Firm ordered to pay former worker £13k for unfair dismissal
One of Northern Ireland's leading refrigeration companies has been ordered to pay over £13,000 in compensation to a former employee after a tribunal ruled he was unfairly dismissed.
Terence McDonnell took the case against Portglenone Refrigeration Services Ltd, where he worked in administration/project management for 13 years.
The claimant accused his former employers of unfair dismissal and sex discrimination in the form of victimisation.
Mr McDonnell claimed that he was treated adversely on an increasingly frequent basis and ultimately dismissed in 2018 because he had supported two female colleagues in their complaint of sexual harassment.

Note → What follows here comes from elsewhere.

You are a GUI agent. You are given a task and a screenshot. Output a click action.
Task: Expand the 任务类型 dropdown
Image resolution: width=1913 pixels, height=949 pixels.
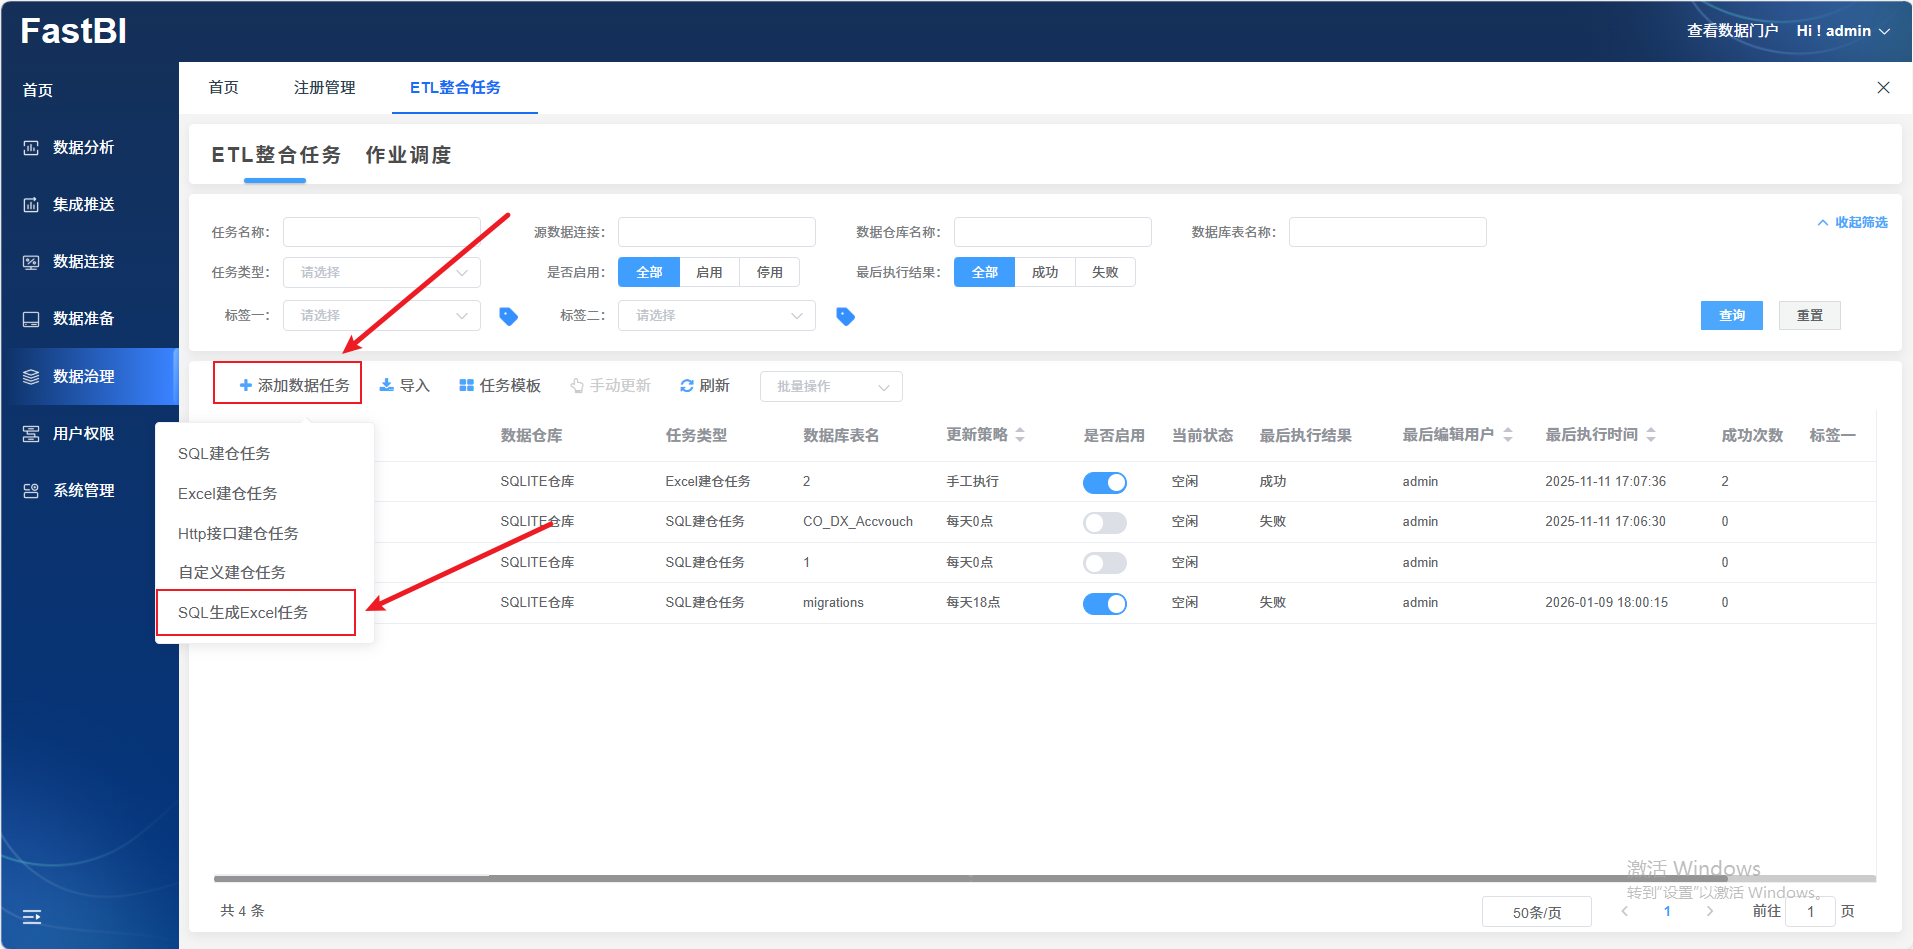tap(381, 273)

The four-day hearing in Belfast before employment judge Orla Murray was told that there were no relevant issues raised with managers until an incident in March 2012.
This involved Declan Maguire, a salesman; a cleaner and Jennifer Montgomery, who was based in administration and accounts.
After cleaning the office, the cleaner made the comment: "That's a lot more Protestant looking now."
It was alleged that Mr Maguire laughed at the remark but Ms Montgomery was offended by it and Mr Maguire's reaction.
Ms Montgomery complained to Mr McDonnell, who then contacted the managing director Seamus Magill and met with him on her behalf.
At the meeting Mr McDonnell also told Mr Magill of previous inappropriate comments made by Mr Maguire to Ms Montgomery and her female colleague.
Mr Magill said he had later met with both women and pressed them about any "sexual comments", but neither would give him any details.
Mr McDonnell's evidence was that he expected to be dismissed in 2015 shortly after the two female complainants had left.
He said there was a campaign to "push him out of the company" over a number of years, a claim rejected by the tribunal.
Early in 2018 the claimant was asked to perform an audit of 80 sites belonging to a leading retail company and produce the necessary report by a deadline that September.
Mr McDonnell set up a system whereby he would remain in the office and engineers doing maintenance work at the sites would tick boxes on a form.
This was instead of attending the sites to conduct the audit himself and compiling a report the way Mr Magill had originally asked him to do.
As a result, only 13 of the 80 sites were done in an eight-week period before Mr McDonnell left the firm in March 2018.
The claimant said he was given this task "unreasonably" on top of his other work, but the tribunal accepted Mr Magill's evidence that Mr McDonnell was told this was very important work and he should "drop everything else".
By 2018 the company's staff costs had increased and it was decided that overheads had to be cut by a reduction in staff.
Mr Magill said Mr McDonnell's failure to do the audit as instructed was indicative of his attitude to his work and an example of him doing less over a period and "effectively diminishing his own role".
When Mr McDonnell left the company it was discovered that he had punched two holes in the wall behind his desk and covered them up with a poster.
He admitted that he had punched at least one of the holes in frustration at alleged behaviour by Mr Maguire to another member of staff.
In its ruling, the tribunal dismissed the claim of sex discrimination but found that no procedure whatsoever was followed in relation to the redundancy as Mr McDonnell was simply called to a meeting and told without warning that he was being made redundant.
Portglenone Refrigeration Services Ltd was ordered to pay compensation totalling £13,007 to Mr McDonnell. It did not respond to a request for comment.